▶ _Exercise directions_
From the text about the vacation home in southeastern Mexico, extract everything from "Designed as simple" down to "comfortable indoor temperature.", copying it word for word.

▶ _Quoted text_
•••••

Designed as simple and minimal as possible, it is a compact vacation home designed for a couple of young adults, immersed in the wild landscape of southeastern Mexico. The objective of the project is to achieve a reflective and contemplative place that links the occupant with the surrounding wild landscape. The house is an intuitive, functional and simple experience of living, but with great spatial warmth.
The location of the building is defined at the back of the property by issues of privacy and noise control; oriented in such a way that it works with insolation and dominant winds to achieve a comfortable indoor temperature.
The building is situated on a platform elevated of the ground level, making it difficult for undesirable animals to access, and facilitating the construction process of the pool, since the terrain is rocky and excavations were not feasible.
This was located in the shadow of a pre-existing tree, which is accessed through an open terrace, extension of the interior social area. The latter, of double height, contains a kitchenette, a living room and a staircase to reach the mezzanine that functions as a bedroom.
Under the mezzanine there is a storage closet, a bathroom with an outdoor shower and the exterior staircase leading to the house entrance. The holding platform is used for the warehouse and the machine room.
The architect used an orthogonal volume with contrasting materiality. The exterior and interior finish is made of a rough stucco with artisanal paint based on lime and mineral pigments. For the carpentry, folding doors with operable louvers of regional cedar wood were used, which allow users to control the level of contact between the interior and the exterior.
In the interior, the architects used design pieces in crude tones that incorporate handcrafted processes in their production. The landscape remains mostly untouched, where the rocky soil that maintains the building is manifested.

•••••

▶ _Screenshot and document pointing records_
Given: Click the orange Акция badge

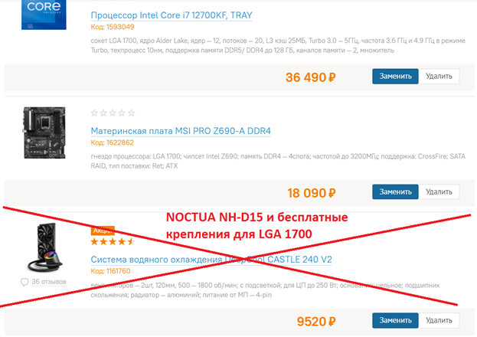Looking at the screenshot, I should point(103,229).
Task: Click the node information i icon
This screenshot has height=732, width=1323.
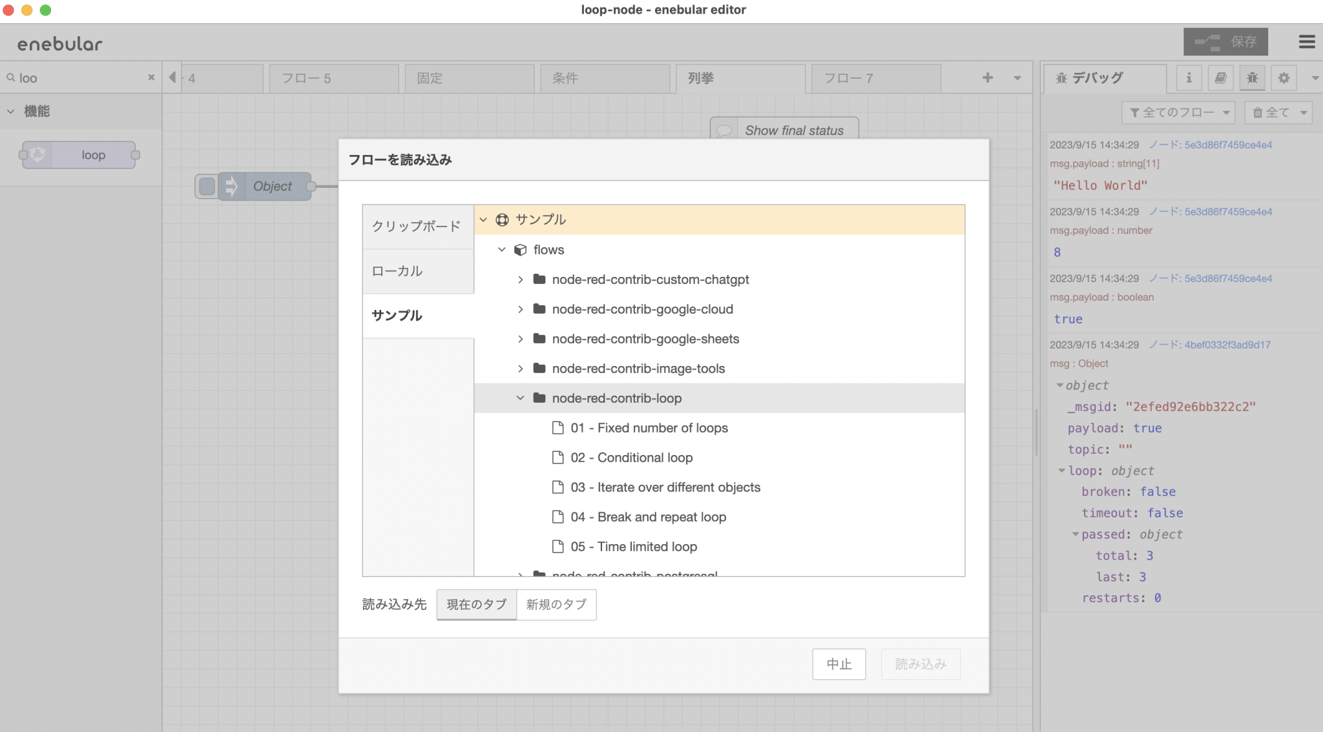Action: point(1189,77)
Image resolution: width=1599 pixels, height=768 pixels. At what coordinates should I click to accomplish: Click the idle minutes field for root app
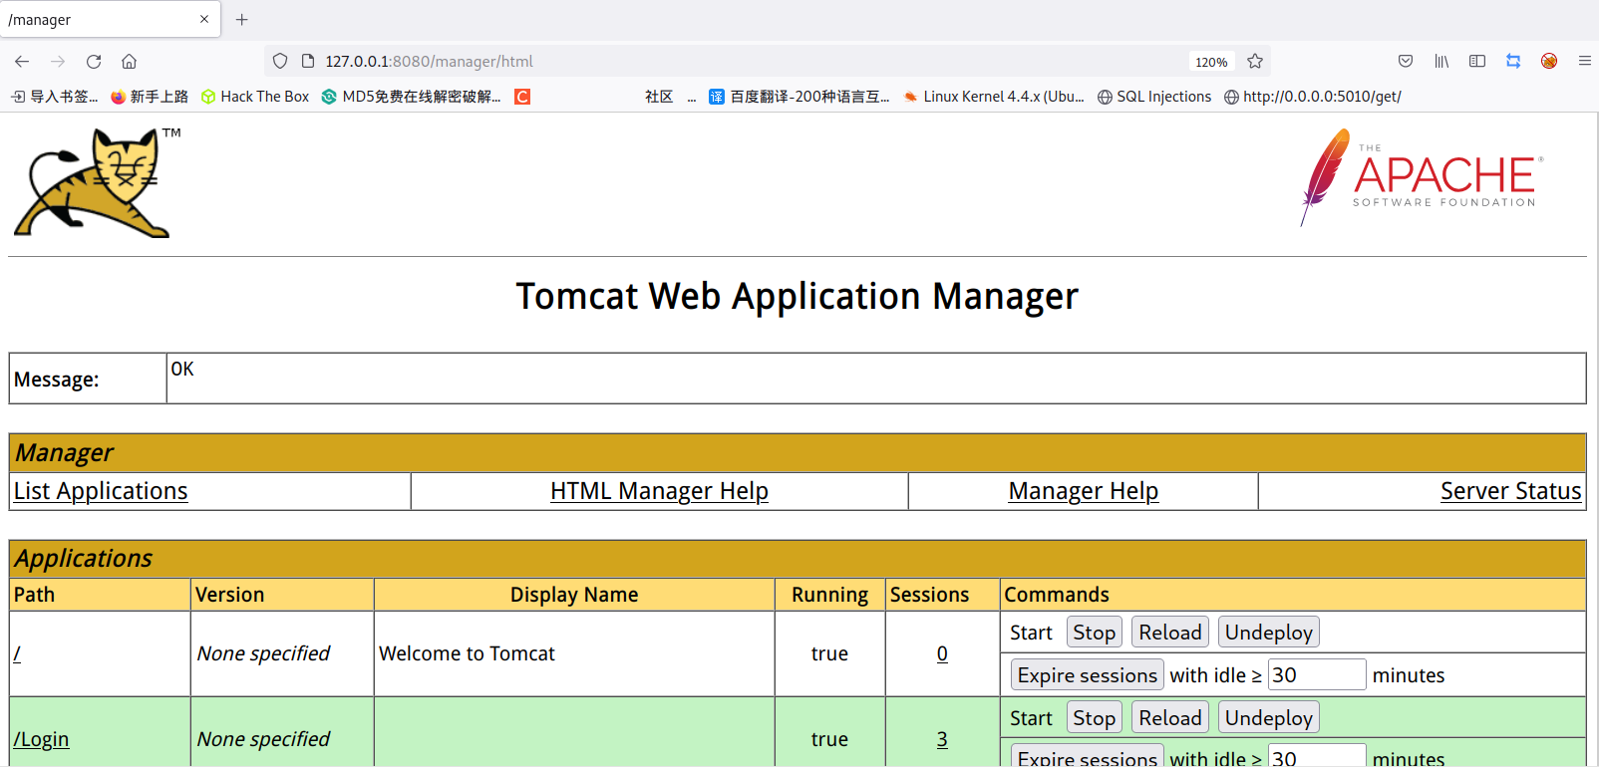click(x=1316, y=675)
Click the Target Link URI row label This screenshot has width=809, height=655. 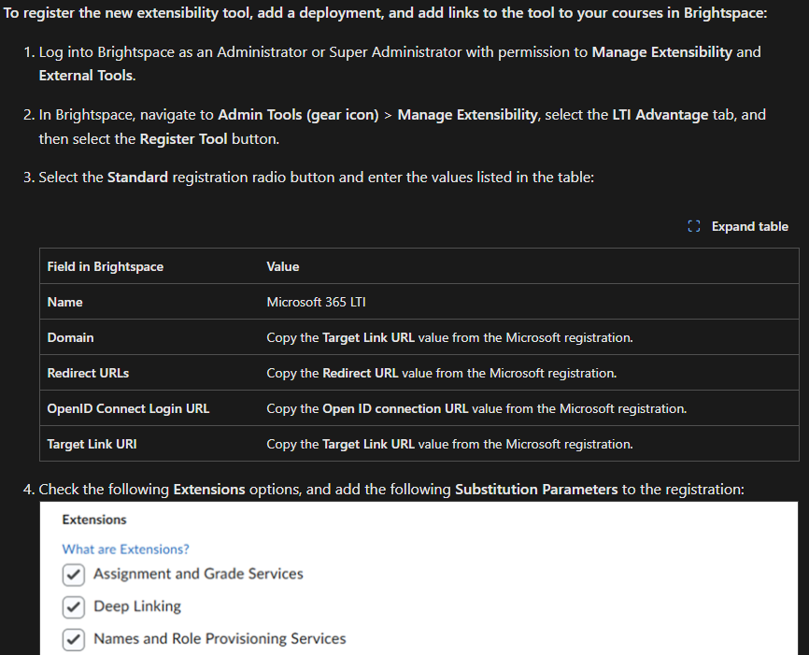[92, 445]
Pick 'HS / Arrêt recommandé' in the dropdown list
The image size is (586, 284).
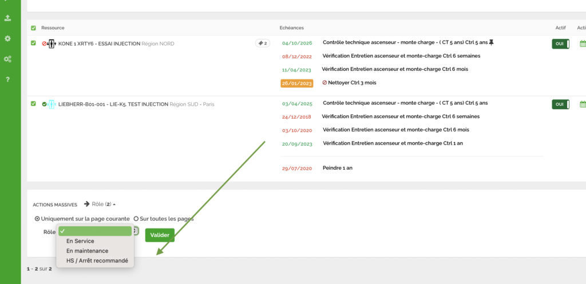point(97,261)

•••••

▶ _Written answer_
Designed as simple and minimal as possible, it is a compact vacation home designed for a couple of young adults, immersed in the wild landscape of southeastern Mexico. The objective of the project is to achieve a reflective and contemplative place that links the occupant with the surrounding wild landscape. The house is an intuitive, functional and simple experience of living, but with great spatial warmth.
The location of the building is defined at the back of the property by issues of privacy and noise control; oriented in such a way that it works with insolation and dominant winds to achieve a comfortable indoor temperature.